"list assignment index out of range" in python
Done statement: List assignment is performed safely and any encountered errors are reported for future debugging.
We had a large number of nodes crash on MDC around the same time, with some variant of the following error:
Py3:
10.9.1.149 - - [27/Jan/2023 06:43:28] "GET /latency_history.txt HTTP/1.1" 200 49002
IndexError: list assignment index out of range
The above exception was the direct cause of the following exception:
Traceback (most recent call last):
File "/usr/spiir/lib/python3.8/site-packages/gstlal/pipeparts/sink.py", line 425, in new_sample_handler
return self.pull_buffers(elem)
File "/usr/spiir/lib/python3.8/site-packages/gstlal/pipeparts/sink.py", line 464, in pull_buffers
self.appsink_new_buffer(elem_with_oldest)
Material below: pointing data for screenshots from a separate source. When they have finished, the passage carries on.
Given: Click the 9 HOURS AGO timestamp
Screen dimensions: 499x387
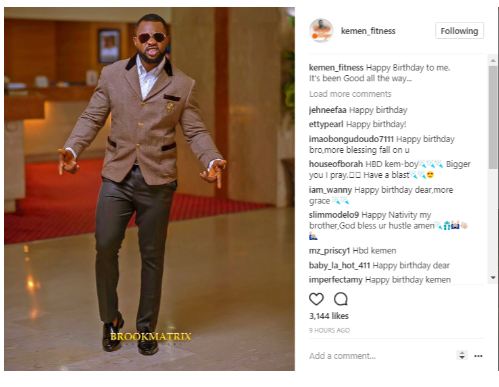Looking at the screenshot, I should (329, 330).
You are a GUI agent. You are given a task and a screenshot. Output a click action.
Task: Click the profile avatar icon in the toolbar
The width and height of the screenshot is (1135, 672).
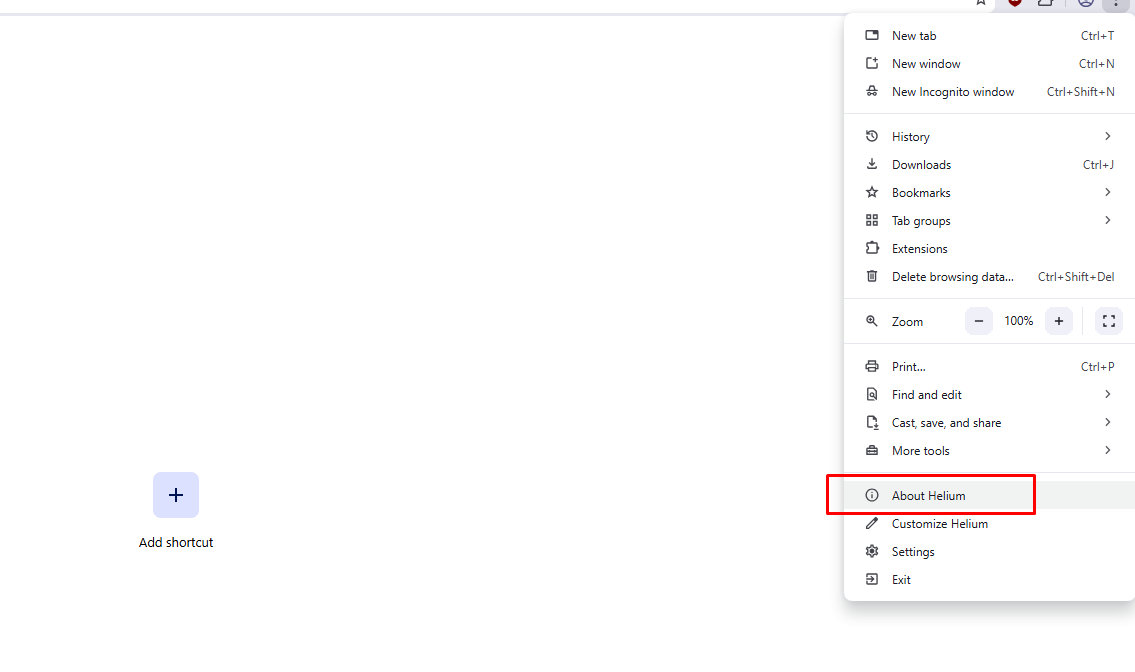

File "/usr/spiir/lib/python3.8/site-packages/gstlal_spiir/pipemodules/postcoh_finalsink.py", line 642, in appsink_new_buffer
newevents = postcohtable.from_buffer(mapinfo.data.tobytes())
SystemError: <built-in function from_buffer> returned a result with an error set
Py2:
Traceback (most recent call last):
50500 File "/usr/spiir/lib/python2.7/site-packages/gstlal/pipeparts/__init__.py", line 813, in appsink_handler
50501 self.appsink_new_buffer(elem_with_oldest)
50502 File "/usr/spiir/lib/python2.7/site-packages/gstlal/pipemodules/postcoh_finalsink.py", line 606, in appsink_new_buffer
50503 newevents[0].postcoh_inspiral.ifos)
50504 File "/usr/spiir/lib/python2.7/site-packages/gstlal/pipemodules/postcohtable/postcohtable.py", line 71, in __getattribute__
50505 for ifo_id, ifo in enumerate(pipe_macro.IFO_MAP):
50506 IndexError: list assignment index out of range
Although the py2 version gives a specific line, it has nothing to do with list assignment (though a following line does), and it's an extremely frequently used line. So our best guess is that there's something asynchronous going on. Postcohtable is producing an error, as in py3, and py2 is reporting the wrong stack trace.
The only place we do list assignment in _postcohtable.c
is on the list of postcohtriggers, and each trigger's list of snr_series. snr_series is a likely culprit, since it sets its length based on the ifos
string, but sets each element based on which snr series are not null.
Even if we can't track down the exact error, we should make sure all list assignment is safe, and if something unexpected happens, that we record a meaningful error.